Say I have a random variable $X$ with mgf
$M_X(t) = 1 + a_1t + a_2t^2 + a_3t^3 + \cdots $
and another random variable $Y$ with a probability distribution determined by two parameters $\theta_1$ and $\theta_2$, and with mgf
$M_Y(t) = 1 + b_1(\theta_1,\theta_2)t + b_2(\theta_1,\theta_2)t^2 + \cdots $
Suppose I want to fit the parameters of the random variable $Y$ to the random variable $X$, i.e.

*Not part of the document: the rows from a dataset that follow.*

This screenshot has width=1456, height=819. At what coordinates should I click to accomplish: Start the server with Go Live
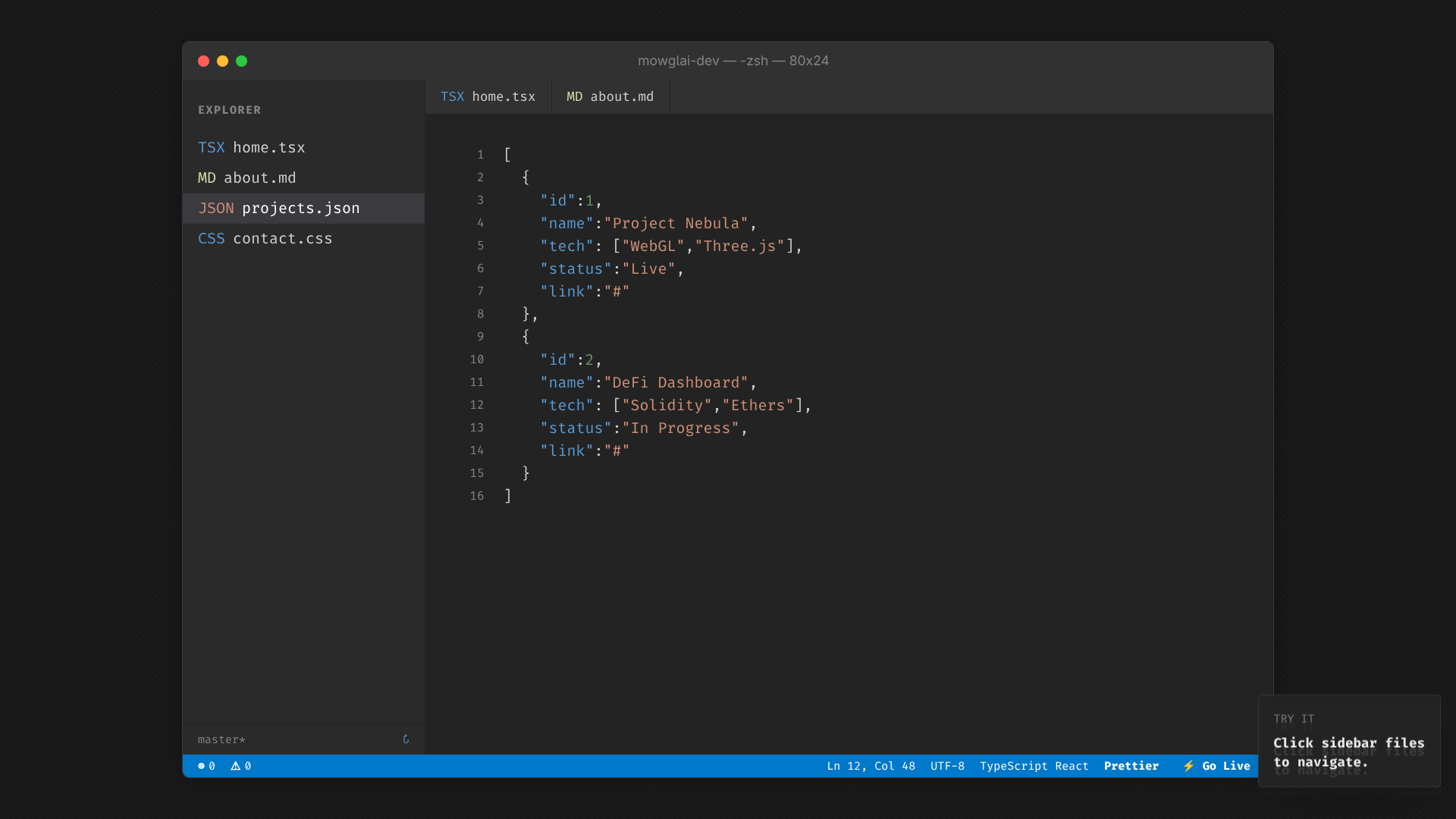click(x=1225, y=766)
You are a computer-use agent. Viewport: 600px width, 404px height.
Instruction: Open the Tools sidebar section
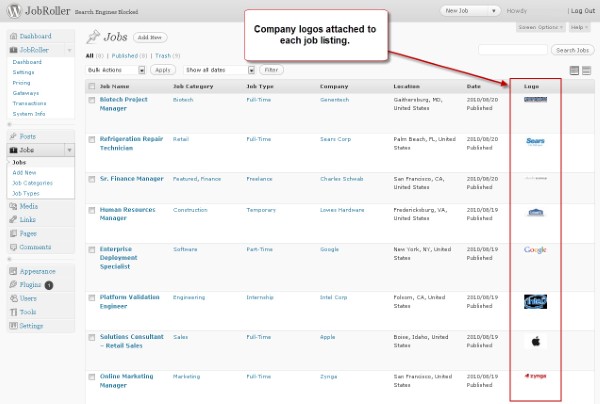[x=28, y=312]
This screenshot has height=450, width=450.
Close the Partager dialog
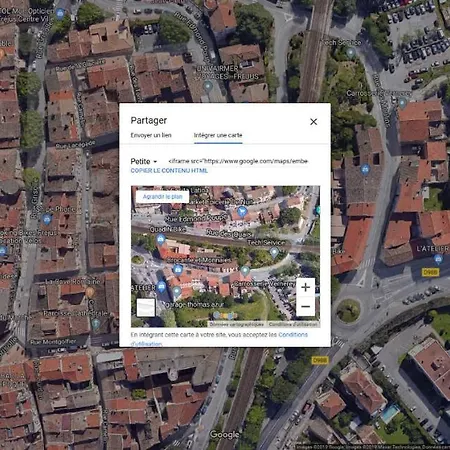click(313, 122)
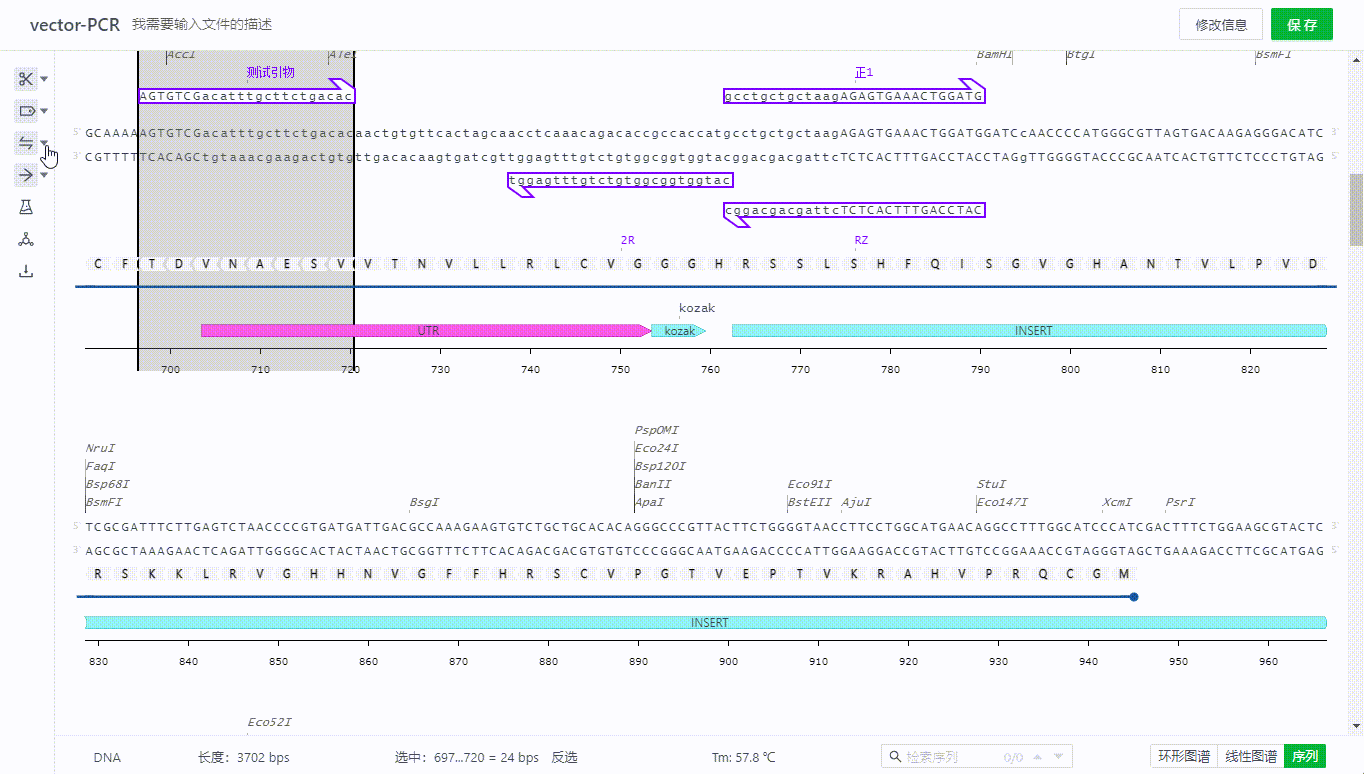The height and width of the screenshot is (774, 1364).
Task: Click the download export icon
Action: coord(26,271)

I want to find $\theta_1$ and $\theta_2$ so that the distribution of $Y$ most closely approximates the distribution of $X$. What is the best way to do this solely by comparing the two mgfs?
My thinking so far:
The method of moments, for example, would try to solve
$b_1(\theta_1,\theta_2) = a_1\quad$ and $\quad b_2(\theta_1,\theta_2) = a_2$
(provided these equations uniquely determine $\theta_1$ and $\theta_2$). However, this can lead to large errors in higher order moments. One could otherwise try a least-square fit by choosing $\theta_1$ and $\theta_2$ that minimize
$\sum_{i=1}^{K} |b_i(\theta_1,\theta_2) - a_i|^2$
for some large $K$. My question here is whether it is better to closely fit a small number of lower order moments, or is it better to choose a large $K$ in order to spread out the fitting error across many moments? Is there some theory in statistics that studies such problems?
The following paper seems that it could help you, Link
but it is behind a paywall so I could only see the abstract.